Hepatocytes were homogenized in RIPA buffer containing 50 mM Tris/HCl (pH 8), 150 mM NaCl, 1% non-idet-P40, 1% sodium deoxycholate, 0.1% SDS, 0.1 mM DTT, 0.05 mM PMSF, 0.002 mg/mL aprotinin, 0.002 mg/mL leupeptin, and 1 mM NaVO3. After centrifugation at 10,000 g for 20 min, the protein concentration of the upper layer was determined by using a BCA kit according to the manufacturer’s instructions. Approximately 50 μg of the lysate was then resolved by SDS-PAGE and transferred to nitrocellulose membranes (Immobilon, Millipore Corp, Bedford, MA, USA). The membrane was blocked with TBST buffer (50 mM Tris-HCl, 150 mM NaCl, 0.05% (w/v) Tween-20, pH 7.5) containing 5% dried non-fat milk, then reacted with polyclonal caspase-3 (1: 1,000, Abcam, ab115183, UK), caspase-9 (Abcam, ab115161, UK), bax (EnoGene, E1A0083-1, China), Bcl-2 (BD, 610538, USA), and cyt c (1:100, Santa Cruz, sc-13560, USA) overnight at 4°C. The membranes were washed with TBST thrice, each for 10 min, and then incubated with a horseradish peroxidase-labeled antibody (1: 1,000 dilution) for 40 min at room temperature. After incubation, the membranes were thoroughly washed with TBST, and immunoreactive bands were detected by using ECL reagents.

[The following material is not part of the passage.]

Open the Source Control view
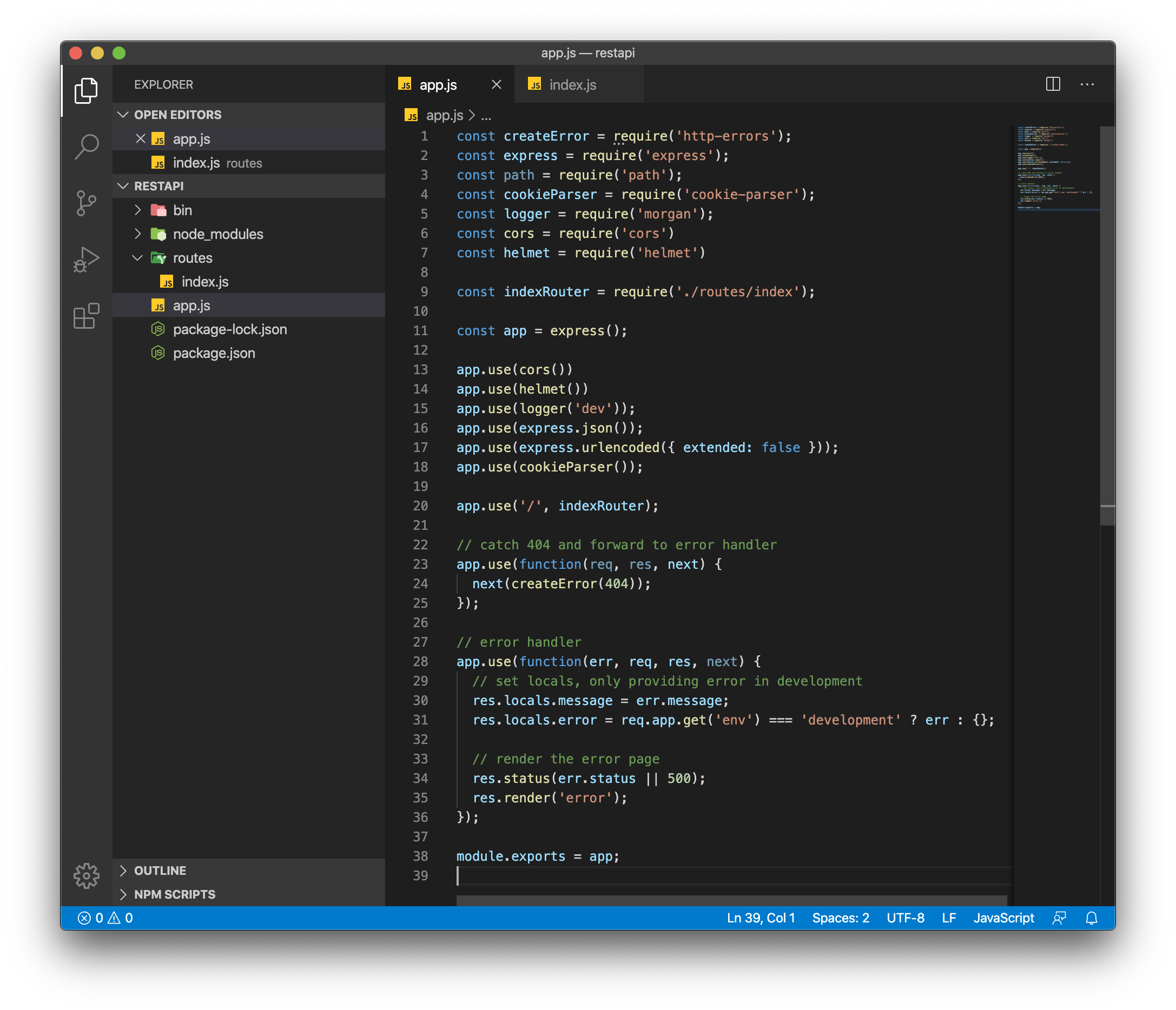 (x=86, y=203)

Transmission electron microscopy (TEM)

For electron microscopy, the cells of every group earlier described were rapidly fixed in 2.5% glutaraldehyde in 0.1 M sodium phosphate buffer (pH 7.2) for 3 h at 4°C, and then later used in preparing TEM sections. Ultrathin sections were stained with 2% uranyl acetate and observed under a Hitachi transmission electron microscope.

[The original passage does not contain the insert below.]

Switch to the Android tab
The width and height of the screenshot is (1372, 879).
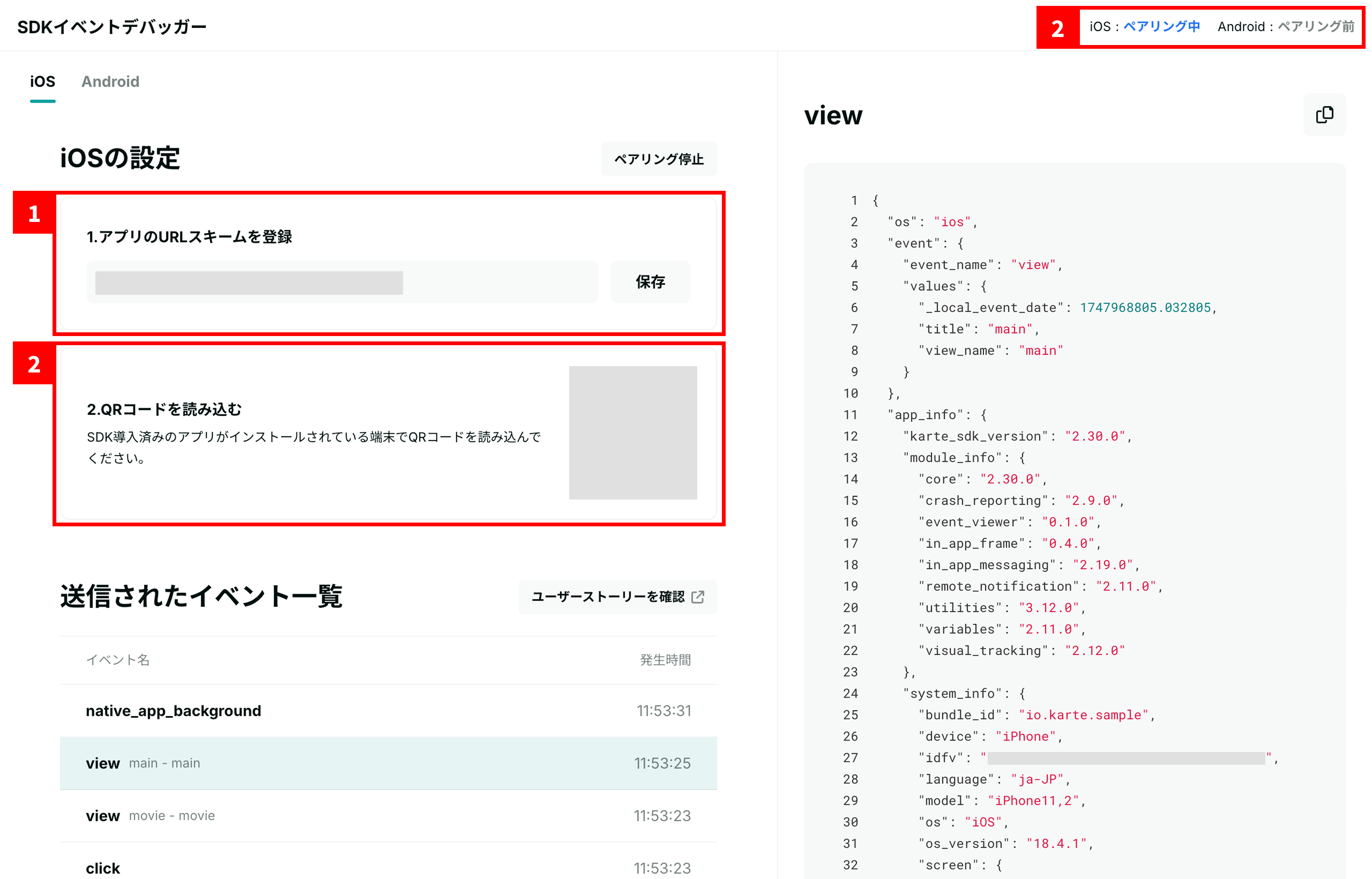[110, 82]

Mitochondrial membrane potential assay

JC-1 kit was used to measure the mitochondrial membrane potential of the liver cells. After treatment with LPS/AC and CAG, cells were trypsinized, collected, centrifuged, resuspended with 0.5 mL DMEM and 0.5mL JC-1 stain liquid, and incubated for 20 min. Cells were washed two times with JC-1 stain buffer solution, then analyzed with FCM.

Statistical analysis

All data were expressed as the mean ± standard deviation. One-way ANOVA was used for statistical comparisons. A p value of < 0.05 was deemed statistically significant. Graphs were plotted using Graphpad Prism 4 (GraphPAD Software, San Diego, CA, USA).


None to declare.


The National Natural Science Foundation of China (grant no. 31572569) supported this study.